Some pathologists also sometimes claim that the "thumb pressure test" is useful, whereby hypostasis can or can not be squeezed out by the pressure of a finger or forceps-handle after a certain time (Suzutani, Fechner etc) - but this suffers from the same discrepancies as the gravity phenomena - sometimes it happened, sometimes it did not - and the time factor is enormously variable. For example, Suzutani found that 30 % of 430 bodies had fixed hypostasis between 6-12 hours, but 70 % did not.

For the experts in your case to claim that partial relocation of hypostasis always -or even usually - occurs within 5-10 hours after death, is totally wrong. Of course it might do this in some cases, but there is more than an equal chance of it NOT doing so. Thus it has no evidential value in a criminal case, where the standard of proof is (or should be) "beyond reasonable doubt".

Stomach contents are the worst of the three and the old ideas, which the Korean prosecution experts still seem to believe, have been out of date for many years. The rate of emptying of the stomach is enormously variable, according to these factors;-

  1. The amount of food taken.
  2. The type of food taken, the proportion of carbohydrate and fat etc.
  3. The ratio of liquid to solid in the food.
  4. Personal variation, both intra- and inter- personal
  5. The physical and emotional state of the person

Again, all these permutations cannot possibly be calculated and adjusted, as some are unknown. The same persons eating the same food, may on one day have a different emptying time to another day.

Emotional and physical factors are very important. If a person is frightening or threatened etc, the stomach pylorus may shut and digestion stop. I have seen full stomach contents at autopsy, in a man who survived a severe head injury and lived for one week, look as fresh as if he had just swallowed it.

The only use of stomach contents as a help to time since death, is if the nature of the food can be recognized and related to a particularly characteristic type of meal known to have been consumed at a certain time - then it can be said that he must have died between that meal and his next meal.

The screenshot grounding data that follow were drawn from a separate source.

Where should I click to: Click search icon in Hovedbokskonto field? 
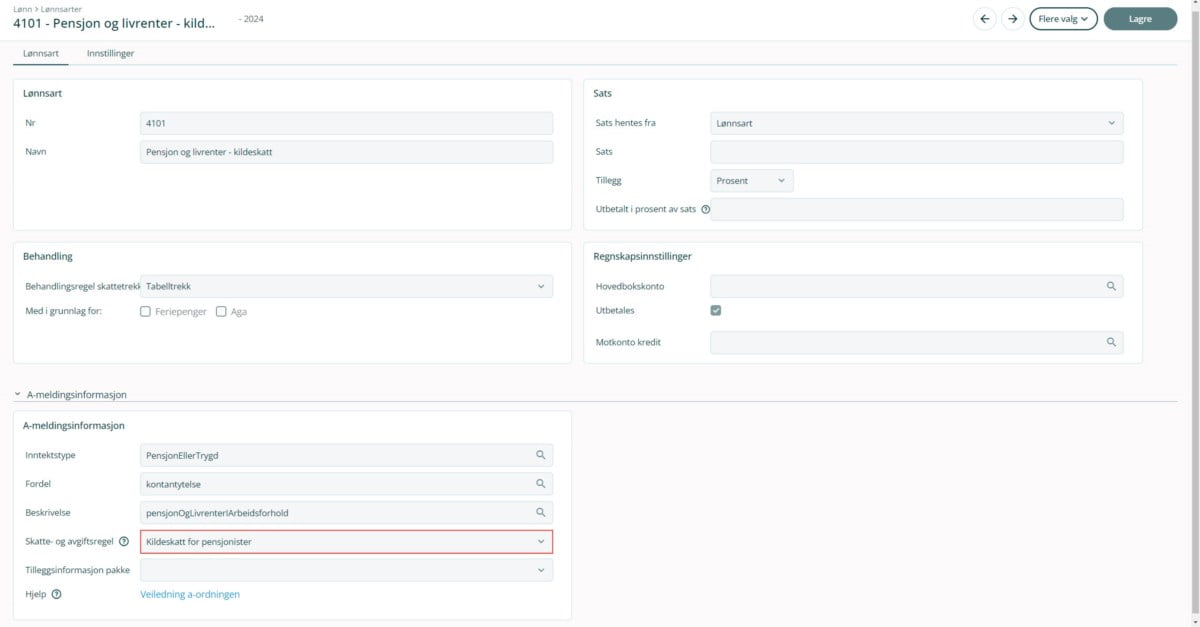(x=1110, y=286)
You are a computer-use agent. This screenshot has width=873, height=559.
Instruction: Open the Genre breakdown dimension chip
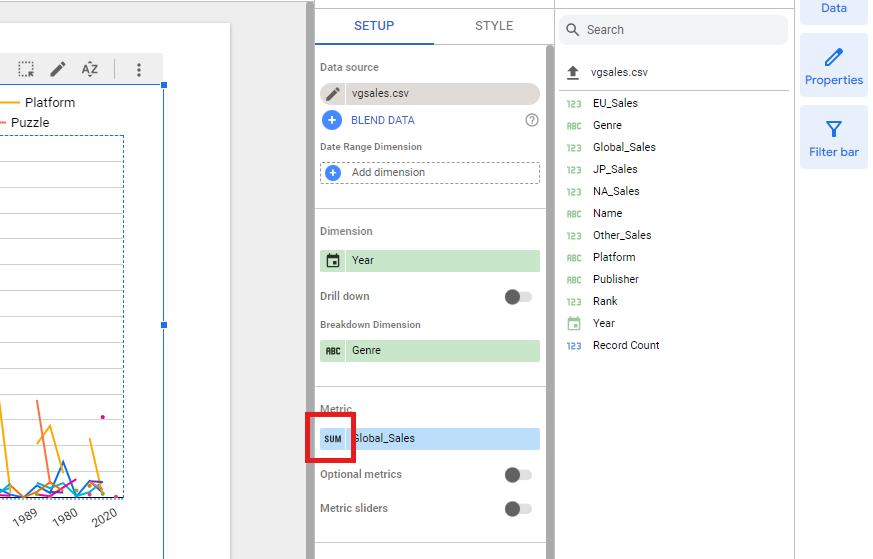pos(440,351)
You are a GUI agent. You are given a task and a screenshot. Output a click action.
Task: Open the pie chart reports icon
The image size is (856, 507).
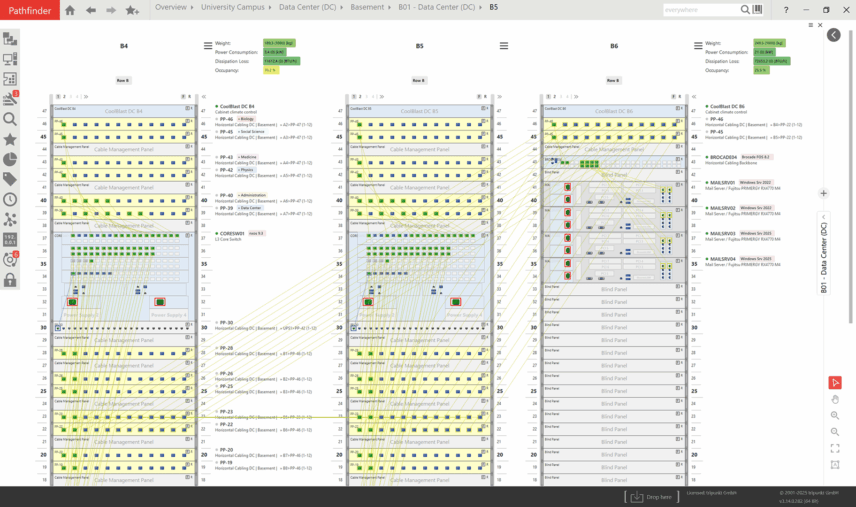pyautogui.click(x=10, y=159)
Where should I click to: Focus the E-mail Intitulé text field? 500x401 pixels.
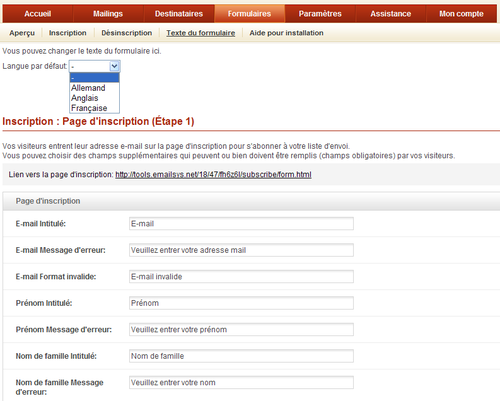tap(241, 224)
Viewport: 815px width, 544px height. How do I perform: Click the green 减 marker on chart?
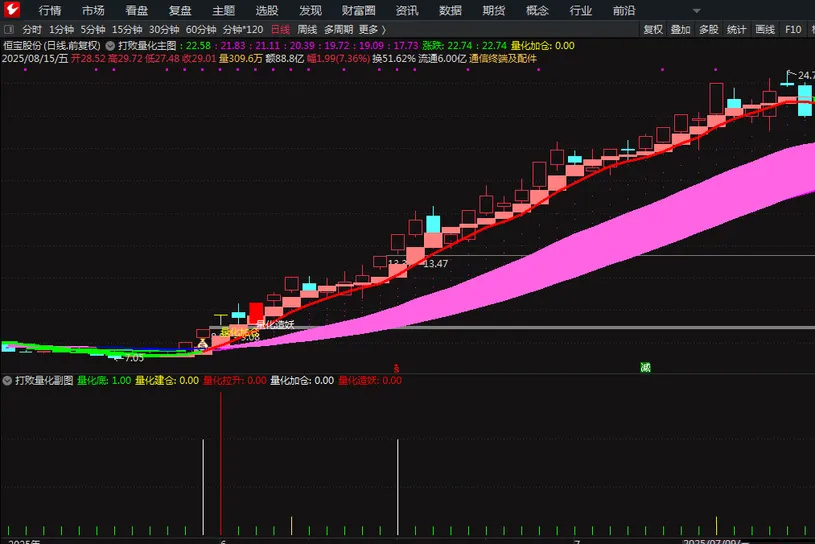click(x=645, y=368)
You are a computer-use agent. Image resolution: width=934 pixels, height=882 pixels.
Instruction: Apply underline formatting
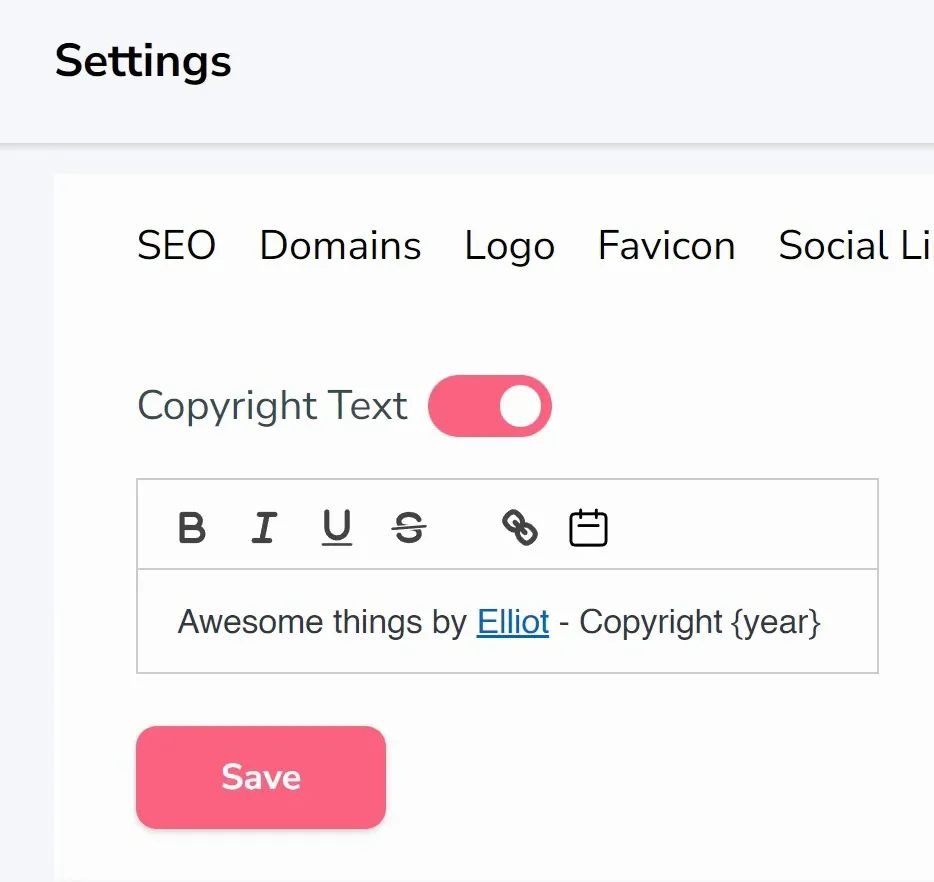337,528
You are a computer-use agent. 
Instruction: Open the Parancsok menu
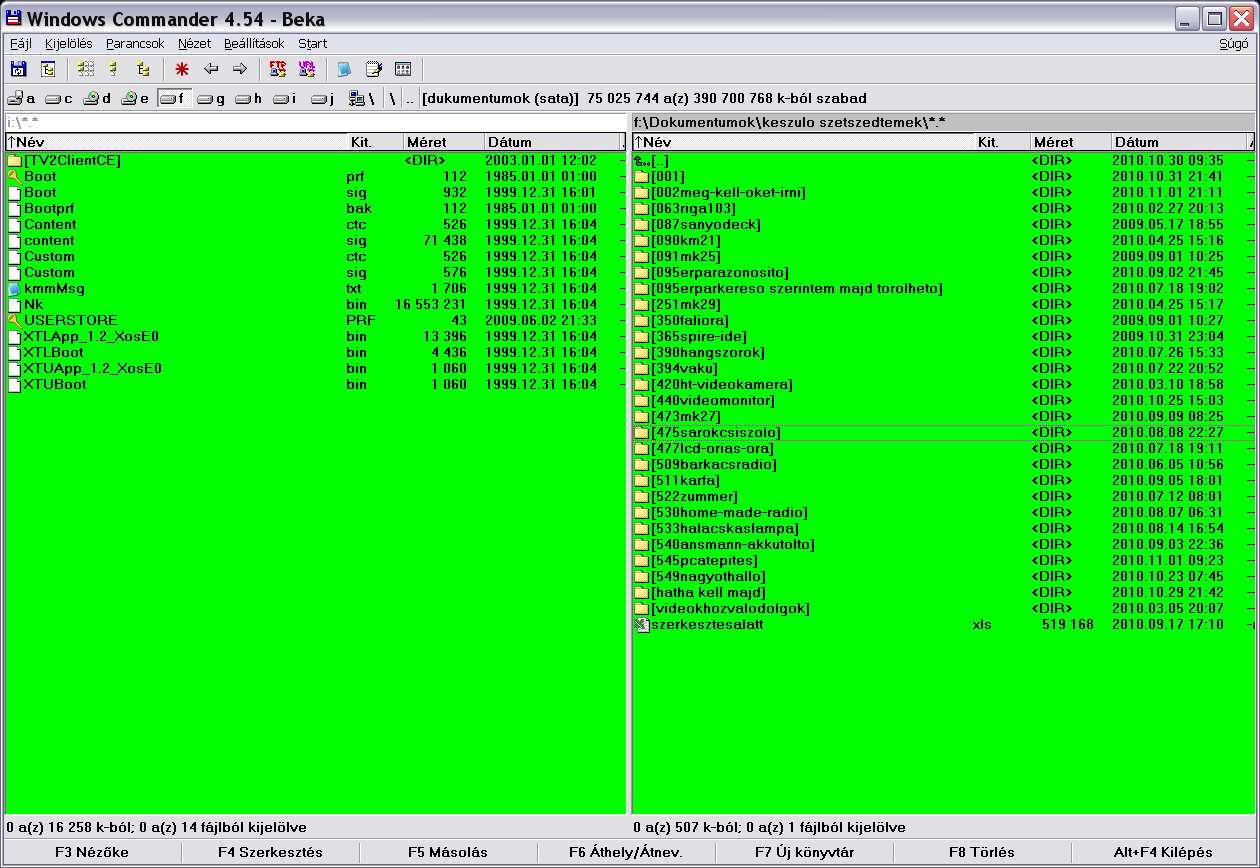coord(135,44)
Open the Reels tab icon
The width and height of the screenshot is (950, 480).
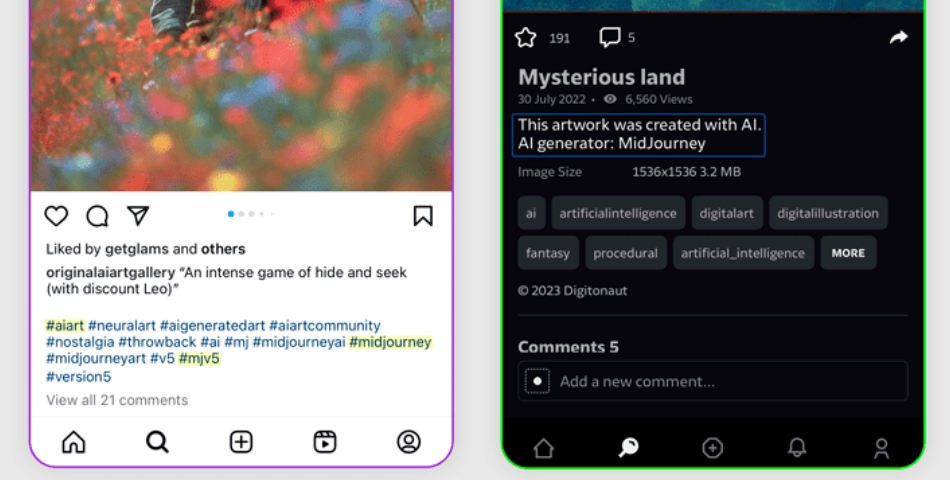[x=325, y=442]
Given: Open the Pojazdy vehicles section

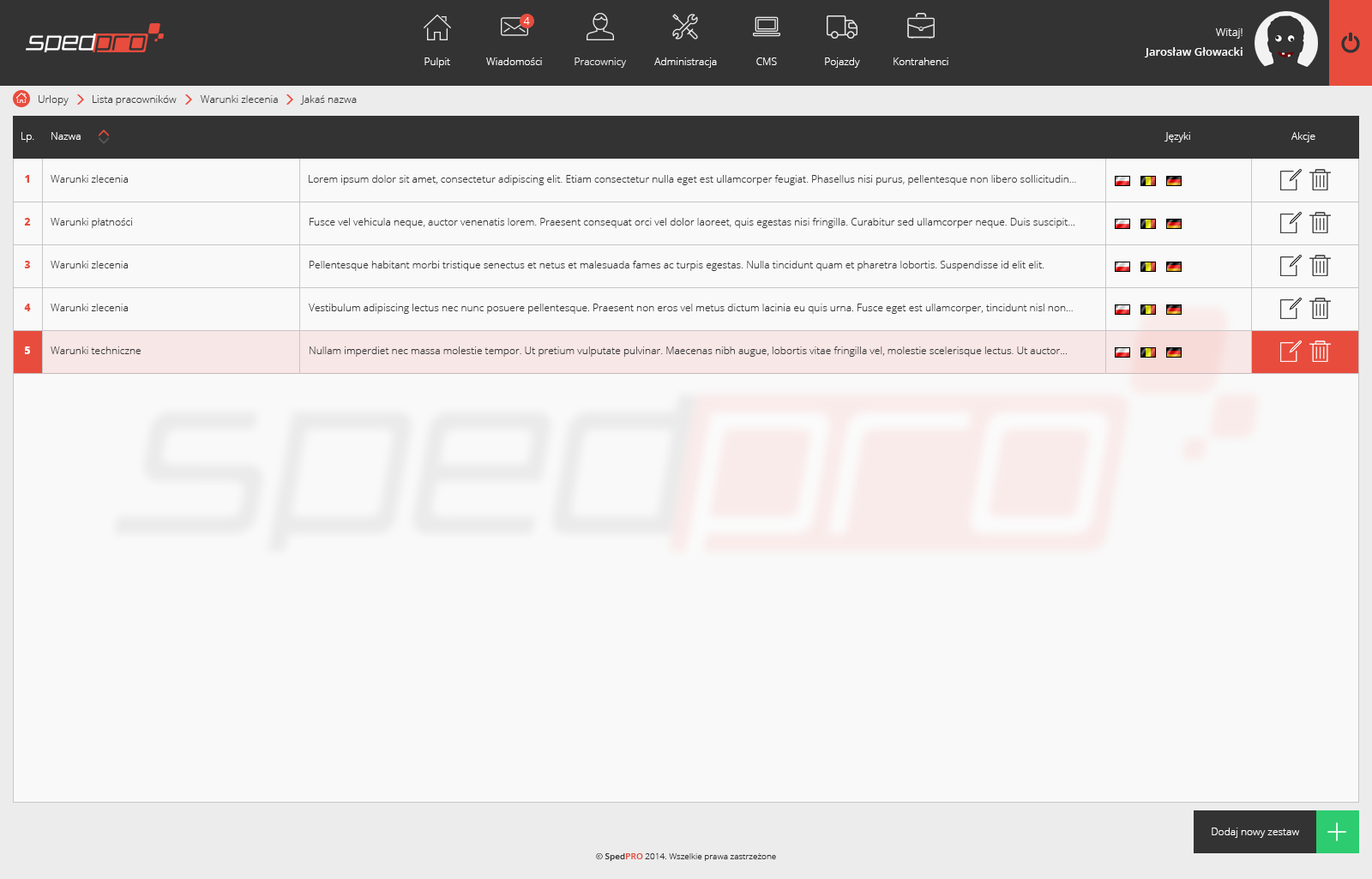Looking at the screenshot, I should [841, 39].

In your case, for the prosecution to say that "light meal last 1-2 hours, medium meals 3-4 hours and heavy meals 4-6 hours in the stomach" is absolutely ridiculous used as an absolute fact. It was taken from Adelson's old book "The Pathology of Homicide", but Adelson meant it only as a very rough comparative indicator and his ideas have been overtaken by much more recent research since he wrote it over 25 years ago. Such statements are now against all normal standards of physiological knowledge. It is impossible to categorize meals into these three groups and the range of normal variation is so great as to make such statements meaningless and unacceptable.

Conclusions

Using the three most unreliable criteria for estimating the time since death, it is impossible in this case to assign the time of death to any particular period within the previous 12 hours and thus it is utterly impossible to allege that the death must have occurred between 7.00 and 9.00 am. No one in the world can be accurate to within this two-hour range, even using the best methods; even the Henssge method using body temperature, which is one of the best (or least inaccurate!) can only give a 5.2 range at best, with 95 % probability. In this case, using the three worst methods, it is impossible to say anything about the time of death, except that it could be anything from less than an hour to half a day!